Exhibition by Antonio Milana

Wordless Stories

16 - 23 July, Patmion Cultural Center

Exhibition opening 16 July, 19.00 • PATMION CULTURAL CENTRE

Open to the Public from 16 to 22 July

“Wordless Stories” brings together a series of small-scale works on paper created by Antonio Milana over many years. Through the use of reclaimed and repurposed materials, the artist transforms fragments of everyday life into poetic compositions that carry traces of time, memory, and lived experience.

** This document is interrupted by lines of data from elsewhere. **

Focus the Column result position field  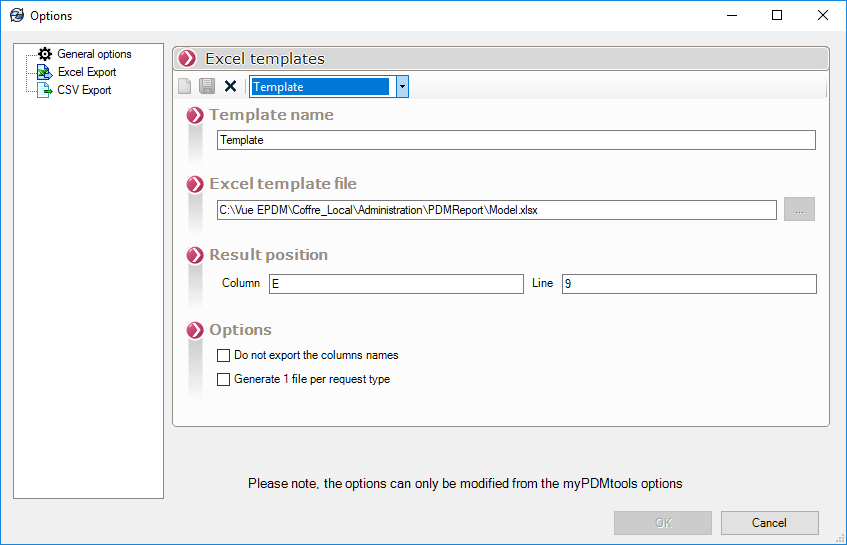396,284
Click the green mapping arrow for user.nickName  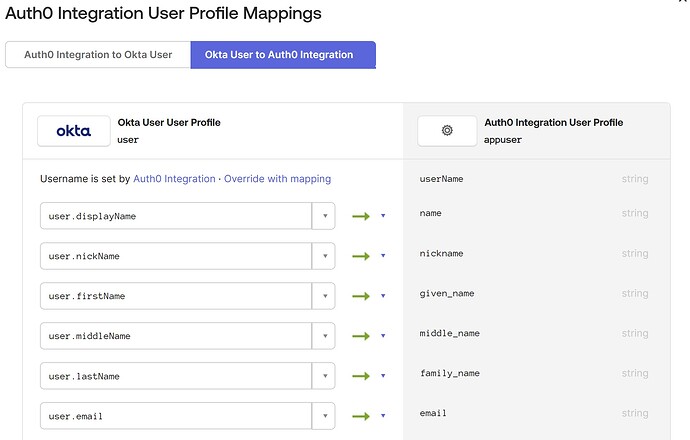pyautogui.click(x=362, y=256)
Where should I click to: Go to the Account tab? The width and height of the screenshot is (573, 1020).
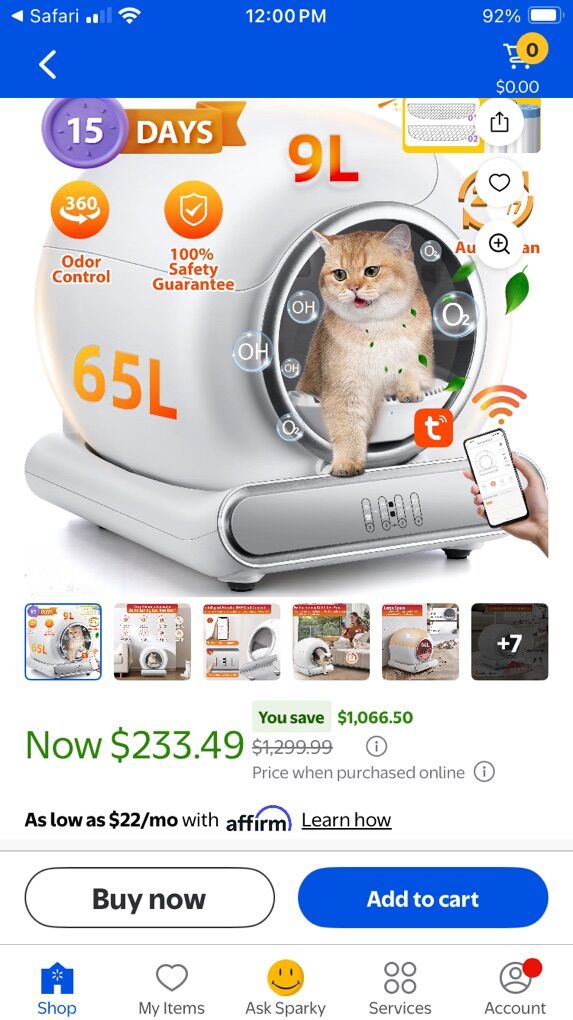pyautogui.click(x=515, y=988)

Reflecting on decay, consumption, and the human condition, these works invite viewers to reconsider the value of reuse and the enduring power of art to give new life to forgotten objects. The exhibition highlights Milana’s ability to construct personal and collective narratives through material, mark, and form, allowing each work to speak through its own quiet presence. It is an invitation to engage in a slow and contemplative dialogue, where silence becomes language and memory is transformed into a living experience.

“Macro work n° 1”
Acrylic and collage on paper
Cm 29 x 30
Year – 2019

“I miss your silence”
Acrylic, ink and collage on paper
Cm 47 x 51
Year 2025

“Island of hope”
Acrylic, ink and collage on paper
Cm 66,5 x 45,5

Born in Rome in 1958, Antonio Milana has developed a multifaceted artistic practice that began with music and experimental sound research before evolving into a deeply personal visual language. His experiences in London and New York, where he encountered the experimental and avant-garde currents of the 1970s and 1980s, helped shape an approach rooted in the relationship between sign, memory, materiality, and space. Presented in numerous solo and group exhibitions in Italy and abroad, his work is distinguished by an ongoing investigation of the trace as a vehicle for experience, meaning, and narrative.

Photographic Exhibition by Maria Pavlaki

Something of Their Own

16 - 23 July, Patmion Cultural Center

Exhibition opening 16 July, 19.00 • PATMION CULTURAL CENTRE

Open to the Public from 16 to 23 July

What remains from a brief encounter with a stranger? A glance, an expression, a gesture, or a fleeting thought that seems to transcend time and touch something deeply personal. Maria Pavlaki’s exhibition Something of Their Own unfolds within this space of closeness, where photography becomes a means of recognition and connection.

Through a series of portraits and human moments, viewers are invited to stand before the subjects not merely as observers, but as participants in a silent dialogue. Each person tells their own story, inviting viewers to connect with it or recognize a part of themselves within it: a moment, an emotion, a memory, or an unspoken story that, for a brief instant, becomes their own.

Pavlaki’s photographs focus on people who inhabit public space with a distinct sense of presence. People of different ages, backgrounds, and personal histories are revealed through her lens as carriers of desire, memory and lived experience. In a world increasingly inclined to homogenize faces and gestures, Pavlaki seeks out what is singular, fragile and irreducibly unique. Her gaze resists the speed of contemporary life, insisting instead on attentive observation.

Born in Athens, Maria Pavlaki devoted a significant part of her life to education while maintaining a long and consistent photographic practice, shaped by her studies with the Photographic Circle and her mentorship under Platon Rivellis. Since the early 1990s, she has participated in exhibitions in Greece and abroad, developing a body of work that spans portraiture, public space, the human body, theatre and social observation. Something on Their Own, both the title of this exhibition and its accompanying publication, presents a thirty-year body of analogue photographic work rooted in lived experience and sustained human encounter. Her long-standing engagement with people has cultivated a sensitive and empathetic perspective, reflected in images that move beyond representation and become spaces of emotional and existential exploration.